Protix, a Netherlands-based company, has raised €45 million ($50.5 million) in equity and debt funding to expand its insect farming business. This is the largest investment in the nascent insect farming industry to-date, according to Protix and its investors.
Dutch food and agriculture bank Rabobank invested in the round alongside Aqua-Spark, the sustainable aquaculture investment fund, Dutch government-backed Brabant Development Agency (BOM) and other private investors.
Protix farms insects predominantly for animal and aquaculture feed, with feed products in over 12 countries, ranging from pig and poultry to pet food specialties. It has four products — feed ingredients Protix Protein X, Protix Lipid X, Protix Chitin X, and a fertilizer Protix Flytilyzer X — which are all currently derived from Black Soldier Fly (BSF). It is also moving into the food sector.
Insects are increasingly seen as a viable and low-impact protein alternative, because they can be reared on waste and are much more resource efficient versus other sources of protein and feed such as soy, corn, forage fish and meat.
Aqua-Spark, which is investing in Protix for its potential to replace fishmeal with insects for aquaculture feed, had been looking deeply at insect production for a long time, surveying over 45 insect producers globally, according to Mike Velings, founder of the Dutch open-ended fund. Aquaculture feed demand is set to increase eight times before the end of the century, according to Aqua-Spark, in what some analysts value as a $100 billion industry, where neither wild forage fish nor soy are viable long-term solutions.
“We took the time to find the right partner and one that could take this to scale because we think insects have the potential to really become a mainstream ingredient in fish feed,” he said. “But the main problem for us in looking at the sector was the ability for these players to scale, because that’s really not easy.”
Insect farms are tough to scale because they are capital intensive; operators need a lot of capital to build the insect factories in what Velings calls a “chicken and egg situation” where you don’t have the offtake to get finance to pay for construction, but you need the finance to get the offtake.
Securing feedstock — the waste you feed the insects such as unsold fruits or grain byproducts — can also be tricky in the right quantities, he added.

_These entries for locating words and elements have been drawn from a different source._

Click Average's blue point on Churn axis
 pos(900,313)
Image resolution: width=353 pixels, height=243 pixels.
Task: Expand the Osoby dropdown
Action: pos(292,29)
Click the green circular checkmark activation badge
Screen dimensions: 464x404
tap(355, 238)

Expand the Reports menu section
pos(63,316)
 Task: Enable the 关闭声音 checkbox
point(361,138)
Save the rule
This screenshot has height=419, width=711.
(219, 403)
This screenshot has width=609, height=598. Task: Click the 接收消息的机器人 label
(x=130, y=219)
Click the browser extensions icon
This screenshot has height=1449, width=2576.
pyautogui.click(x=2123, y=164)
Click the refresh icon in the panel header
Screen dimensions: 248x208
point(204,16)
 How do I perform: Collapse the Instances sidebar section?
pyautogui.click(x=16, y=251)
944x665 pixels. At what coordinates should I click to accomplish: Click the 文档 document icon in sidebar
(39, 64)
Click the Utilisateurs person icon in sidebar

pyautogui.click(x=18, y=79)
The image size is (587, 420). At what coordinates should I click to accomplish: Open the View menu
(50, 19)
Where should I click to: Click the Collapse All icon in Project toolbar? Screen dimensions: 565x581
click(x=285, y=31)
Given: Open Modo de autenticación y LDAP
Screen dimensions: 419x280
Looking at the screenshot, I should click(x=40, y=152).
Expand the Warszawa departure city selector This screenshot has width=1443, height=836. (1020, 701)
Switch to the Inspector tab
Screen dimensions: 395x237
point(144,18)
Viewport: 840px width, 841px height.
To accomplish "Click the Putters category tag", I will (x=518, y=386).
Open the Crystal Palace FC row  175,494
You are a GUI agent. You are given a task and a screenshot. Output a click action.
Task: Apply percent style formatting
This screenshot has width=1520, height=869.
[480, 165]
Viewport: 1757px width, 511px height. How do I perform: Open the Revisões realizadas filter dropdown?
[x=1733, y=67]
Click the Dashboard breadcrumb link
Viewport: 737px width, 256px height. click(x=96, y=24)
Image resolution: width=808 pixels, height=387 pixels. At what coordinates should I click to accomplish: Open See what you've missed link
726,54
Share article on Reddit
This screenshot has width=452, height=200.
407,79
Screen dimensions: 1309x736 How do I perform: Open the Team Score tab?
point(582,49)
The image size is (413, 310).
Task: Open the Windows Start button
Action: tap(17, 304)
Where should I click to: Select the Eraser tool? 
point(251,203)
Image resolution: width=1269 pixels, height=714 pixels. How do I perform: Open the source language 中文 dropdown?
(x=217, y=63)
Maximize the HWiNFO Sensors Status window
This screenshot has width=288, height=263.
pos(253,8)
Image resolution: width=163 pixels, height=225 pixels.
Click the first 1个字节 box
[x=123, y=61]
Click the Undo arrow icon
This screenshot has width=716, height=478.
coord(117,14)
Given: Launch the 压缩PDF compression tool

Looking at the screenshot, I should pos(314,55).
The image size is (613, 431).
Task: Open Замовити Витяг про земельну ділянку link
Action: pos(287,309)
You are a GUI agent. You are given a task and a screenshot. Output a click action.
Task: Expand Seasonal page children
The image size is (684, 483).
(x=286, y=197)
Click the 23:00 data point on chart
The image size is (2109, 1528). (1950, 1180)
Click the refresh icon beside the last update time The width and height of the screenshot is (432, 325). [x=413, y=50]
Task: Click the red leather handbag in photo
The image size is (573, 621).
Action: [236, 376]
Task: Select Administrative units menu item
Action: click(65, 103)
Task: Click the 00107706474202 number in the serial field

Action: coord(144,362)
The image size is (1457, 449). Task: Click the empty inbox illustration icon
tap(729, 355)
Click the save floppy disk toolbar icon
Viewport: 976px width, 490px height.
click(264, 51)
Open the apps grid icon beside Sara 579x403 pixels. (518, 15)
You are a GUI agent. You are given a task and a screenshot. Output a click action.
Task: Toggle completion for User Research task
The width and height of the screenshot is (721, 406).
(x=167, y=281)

Protix cofounder and CEO Kees Aarts, a former McKinsey & Co employee, says that Prolix has cracked the scalability challenge by optimizing the three consecutive processes of industrial insect production: breeding, rearing, and processing.
“Through advanced data monitoring and proprietary technology, we’ve been able to optimize these processes,” he told AgFunderNews. “The combination of highly talented people, data infrastructure, and automation have created modular designs that can scale quickly and produce at the highest standards.”
The technology that Prolix has developed over the past eight years is of key importance to the scalability and success of the business, according to Velings, who believes Protix is head and shoulders ahead of the rest in the industry.
“They are incomparable with other names in the sector, sometimes because they’re raising a different type of insect, but also because they’re at a very different stage of development,” Velings added.
Protix would not divulge much about the technology used in its farms, but it involves a completely controlled environment, monitored and automated with sensors, much like you might see in indoor vertical leafy greens farms.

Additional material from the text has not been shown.